Congress has also gone after the Evil Businessman who buys "luxury" business autos: now, the maximum investment credit a taxpayer can get on any business car is $1,000, and depreciation deductions for the first three years of ownership—normally the entire cost of the car—are limited to $16,000.

They went after the Reagan-revolution tax breaks too. Tax indexation, which will prevent all of us from being automatically ratcheted into higher tax brackets as government causes more inflation, survived repeal by one vote. We weren't so lucky on others:

• Starting in 1985 we were going to be able to deduct 15 percent of net interest income, up to a maximum of $450 for single people and $900 for married couples. That's now dead.

• In 1984 the amount of depreciable property that could be currently "expensed" was to increase to $7,500 and then to $10,000 starting in 1985. That's delayed: the amount stays at $5,000 until 1988, when the $7,500 limit kicks in, going to $10,000 in 1989.

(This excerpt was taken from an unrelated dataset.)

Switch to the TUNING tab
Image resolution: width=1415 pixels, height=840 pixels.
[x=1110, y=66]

• Foreign earned income is tax-free up to $80,000 as of 1983; each following year the amount was to increase by $5,000, to $95,000 in 1986. That $80,000 is frozen through 1987, when the increases again begin (unless they're re-killed at that time, a distinct possibility for every scheduled tax break).

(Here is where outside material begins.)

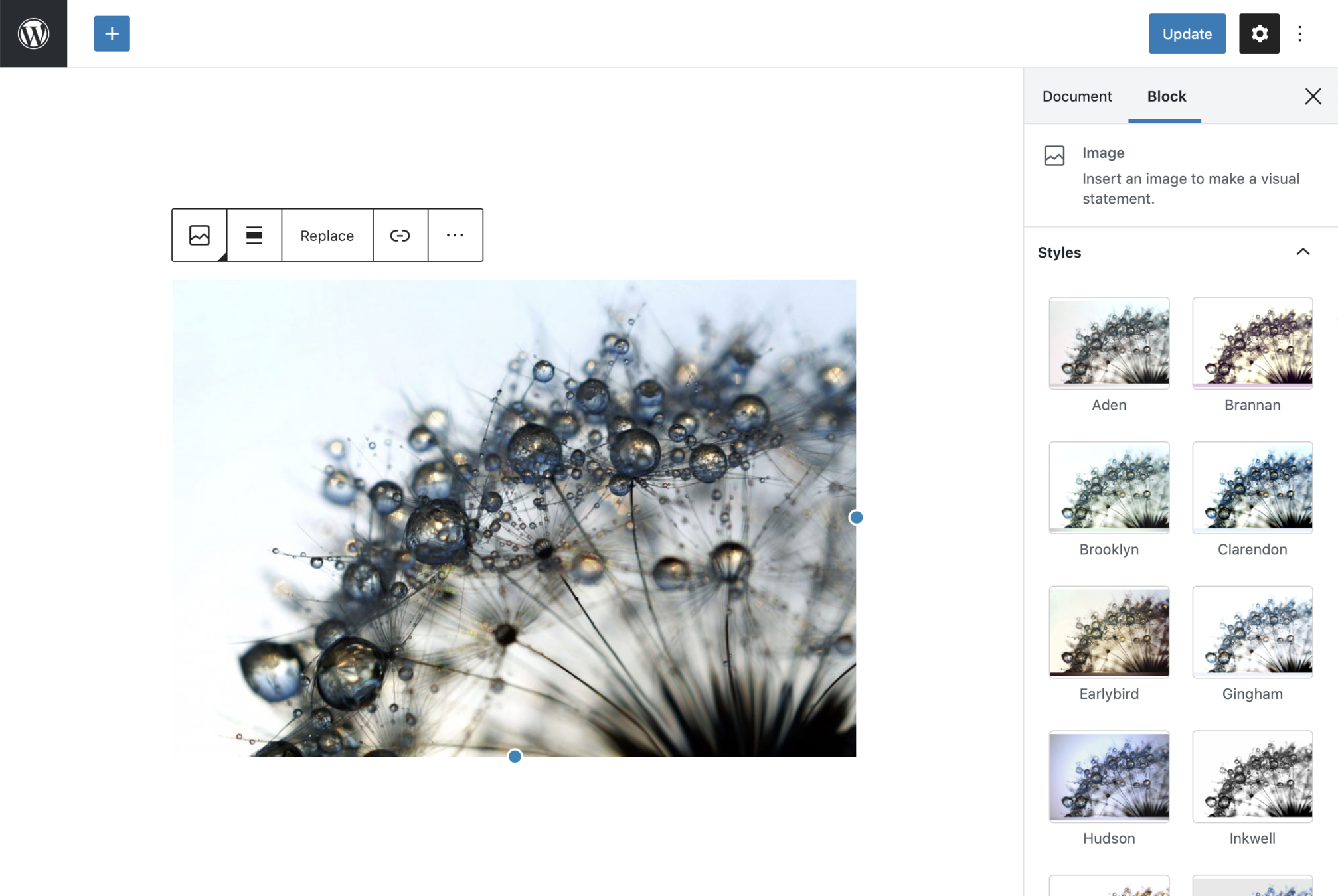This screenshot has height=896, width=1338.
Task: Apply the Inkwell black-and-white style
Action: coord(1252,777)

Interest-free loans, an excellent tax-planning tool, especially for families, were absolutely ravaged. The new, complex rules for such loans can cause them to be subject to both income and gift taxes. Careful planning can beat part of the new gouge, however. All kinds of new rules have also been added regarding tax shelters and their promoters, but of course none of the new rules benefit the taxpayer. And then there are the extensive new powers and penalties that the IRS can use against those who fight: tax-dodge churches, filers of "frivolous" lawsuits, "valuation abusers" regarding property donated to charity, and so forth.

And folks, let's get one thing clear: there are many, many, many, many other complex new tax-law provisions. The system is convulsing and twisting in upon itself. The object is to force ever more money out of the producers in our society. The effect will be to enrich tax professionals and drive more of the economy "underground." As for government, the tax increase will probably cause further increases in spending, with higher deficits and an extension of the scope and power of various bureaucracies. This is the historical pattern.

Now, there are a few positive provisions in the bill. The capital-gains holding period is going down from one year to six months. Certain charitable contribution limitations have been increased. Further tax incentives have been laid on Employee Stock Ownership Plans (but probably only because this has been sold to Congress not as a way of spreading capitalism around but as thinly-veiled Marxist claptrap about "worker ownership of the means of production"). But overall, the bill is just another giant step increasing the power of government to tax and snoop in our lives. It is an awful act that should have been vetoed by President Reagan.

What's coming next year? Get this: Mr. George H. Henry, senior tax counsel for the Democratic-controlled House of Representatives, stated in a June 1984 speech that the "present tax system is unfair to little people. It favors the wealthy and business." Thus, he predicted 1985 will bring two new pieces of tax legislation: one for more "reform" (read: higher taxes), and another for "revenue enhancement" (read: higher taxes). With friends like him, America hardly needs the fools in Congress who are running us into the ground.

So batten down the hatches! Our lawmakers are doing their best to cause another anti-tax revolution. The question only appears to be when.

Timothy Condon is an attorney and tax specialist practicing in Florida.